In quale rapporto stanno i tre perni del convegno, cioè teologia morale, ecclesiologia e diritto?
«Il popolo di Dio vive la fede all’interno di comunità cristiane; l’ecclesiologia radica tali comunità nell’esperienza dell’Amore trinitario che genera comunione. La comunione per permanere nella verità che la costituisce chiede ai fedeli di assumere le scelte secondo uno stile evangelico che giunge a essere un precetto: il precetto dell’amore verso Dio e verso il prossimo. La teologia morale aiuta a comprendere le forme pratiche di un tale precetto anche nelle vicende coniugali e familiari. Del resto – ha affermato papa Benedetto XVI – «il “comandamento” dell’amore diventa possibile solo perché non è soltanto esigenza: l’amore può essere “comandato” perché prima è donato (Deus caritas est, n. 14). Il diritto canonico ha il compito di individuare i soggetti chiamati a promuovere la carità nella comunità cristiana, ciascuno con responsabilità peculiari, e a indicare le condizioni concrete per poterla vivere. La stessa cosa si può dire di quella peculiare versione della carità che è l’amore coniugale e familiare».

Amoris laetitia apre nuove prospettive? Quali?

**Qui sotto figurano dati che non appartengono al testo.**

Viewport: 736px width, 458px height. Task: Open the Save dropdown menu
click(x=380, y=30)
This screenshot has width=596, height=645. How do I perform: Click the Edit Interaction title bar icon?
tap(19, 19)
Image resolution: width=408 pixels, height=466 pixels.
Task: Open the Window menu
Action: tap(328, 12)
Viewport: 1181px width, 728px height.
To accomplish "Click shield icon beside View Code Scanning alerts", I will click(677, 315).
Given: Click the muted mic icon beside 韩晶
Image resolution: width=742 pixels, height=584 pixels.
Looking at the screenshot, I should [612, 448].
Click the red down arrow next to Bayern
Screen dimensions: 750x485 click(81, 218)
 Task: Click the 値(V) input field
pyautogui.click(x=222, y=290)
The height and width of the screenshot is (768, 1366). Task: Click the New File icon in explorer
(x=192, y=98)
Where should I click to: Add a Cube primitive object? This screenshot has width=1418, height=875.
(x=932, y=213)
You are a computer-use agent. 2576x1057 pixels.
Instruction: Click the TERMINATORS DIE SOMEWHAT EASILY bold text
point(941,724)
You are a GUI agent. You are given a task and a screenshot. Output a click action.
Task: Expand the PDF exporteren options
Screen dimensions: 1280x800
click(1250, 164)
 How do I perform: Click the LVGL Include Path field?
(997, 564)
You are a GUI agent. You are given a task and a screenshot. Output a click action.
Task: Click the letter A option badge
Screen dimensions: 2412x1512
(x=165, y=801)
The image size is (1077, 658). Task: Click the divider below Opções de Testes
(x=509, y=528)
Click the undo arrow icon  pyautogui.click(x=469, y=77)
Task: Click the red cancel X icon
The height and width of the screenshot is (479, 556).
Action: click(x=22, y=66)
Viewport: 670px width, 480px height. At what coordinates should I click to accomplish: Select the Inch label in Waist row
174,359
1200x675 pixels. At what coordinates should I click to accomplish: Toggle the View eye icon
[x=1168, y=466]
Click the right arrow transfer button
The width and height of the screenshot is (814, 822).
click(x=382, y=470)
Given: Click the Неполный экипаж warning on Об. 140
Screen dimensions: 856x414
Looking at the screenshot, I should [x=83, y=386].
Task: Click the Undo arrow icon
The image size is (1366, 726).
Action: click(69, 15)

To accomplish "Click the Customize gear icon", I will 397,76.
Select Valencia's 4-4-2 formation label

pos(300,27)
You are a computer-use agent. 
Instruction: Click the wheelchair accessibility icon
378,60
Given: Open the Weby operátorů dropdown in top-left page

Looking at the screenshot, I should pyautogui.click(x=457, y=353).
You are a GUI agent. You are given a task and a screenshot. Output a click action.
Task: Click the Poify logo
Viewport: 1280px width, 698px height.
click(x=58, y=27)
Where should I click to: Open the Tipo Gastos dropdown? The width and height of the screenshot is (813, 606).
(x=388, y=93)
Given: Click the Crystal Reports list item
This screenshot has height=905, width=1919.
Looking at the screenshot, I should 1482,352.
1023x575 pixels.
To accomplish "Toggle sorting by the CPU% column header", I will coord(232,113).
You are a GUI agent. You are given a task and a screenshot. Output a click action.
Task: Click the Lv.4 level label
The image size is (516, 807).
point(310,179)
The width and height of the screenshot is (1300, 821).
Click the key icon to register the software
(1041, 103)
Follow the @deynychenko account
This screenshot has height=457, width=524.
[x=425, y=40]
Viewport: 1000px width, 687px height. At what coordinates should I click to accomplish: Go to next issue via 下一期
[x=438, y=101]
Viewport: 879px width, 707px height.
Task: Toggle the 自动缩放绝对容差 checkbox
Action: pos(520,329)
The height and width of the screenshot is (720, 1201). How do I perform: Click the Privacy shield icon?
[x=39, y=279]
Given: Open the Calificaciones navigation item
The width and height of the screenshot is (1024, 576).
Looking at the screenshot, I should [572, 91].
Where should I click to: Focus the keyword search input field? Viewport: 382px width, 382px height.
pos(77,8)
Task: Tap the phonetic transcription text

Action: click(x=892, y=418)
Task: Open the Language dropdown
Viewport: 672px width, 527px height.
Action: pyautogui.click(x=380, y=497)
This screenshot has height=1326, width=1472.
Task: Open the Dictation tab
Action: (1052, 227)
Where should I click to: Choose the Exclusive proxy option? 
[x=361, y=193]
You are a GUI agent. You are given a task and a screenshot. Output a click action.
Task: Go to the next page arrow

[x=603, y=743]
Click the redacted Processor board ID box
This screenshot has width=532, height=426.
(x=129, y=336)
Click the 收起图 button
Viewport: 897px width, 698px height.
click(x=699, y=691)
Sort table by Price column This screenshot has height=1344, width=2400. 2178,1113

«Amoris laetitia sembra aprire nuove prospettive. Le vie della missione e dell’annuncio verso le persone e le coppie “ferite” che hanno fallito un precedente matrimonio. Queste non devono sentirsi fuori della chiesa e della sua Grazia. Perciò papa Francesco invita all’integrazione. Con una via penitenziale apre anche all’integrazione sacramentale. Invita poi le Conferenze episcopali a riflettere per indicare in quali organismi ecclesiali di partecipazione e corresponsabilità possono entrare tali persone e quali ministeri si possono assumere. Aprendo la strada a un nuovo processo per la dichiarazione di nullità, denominato “più breve”, papa Francesco chiede ai vescovi diocesani di intervenire direttamente in queste cause per manifestare la vicinanza dei pastori ai fedeli che “invocano giustizia”. Complessivamente con Amoris laetitia si è aperto un processo che il Convegno vuole tenere vivo e possibilmente far crescere specialmente nelle chiese del Triveneto».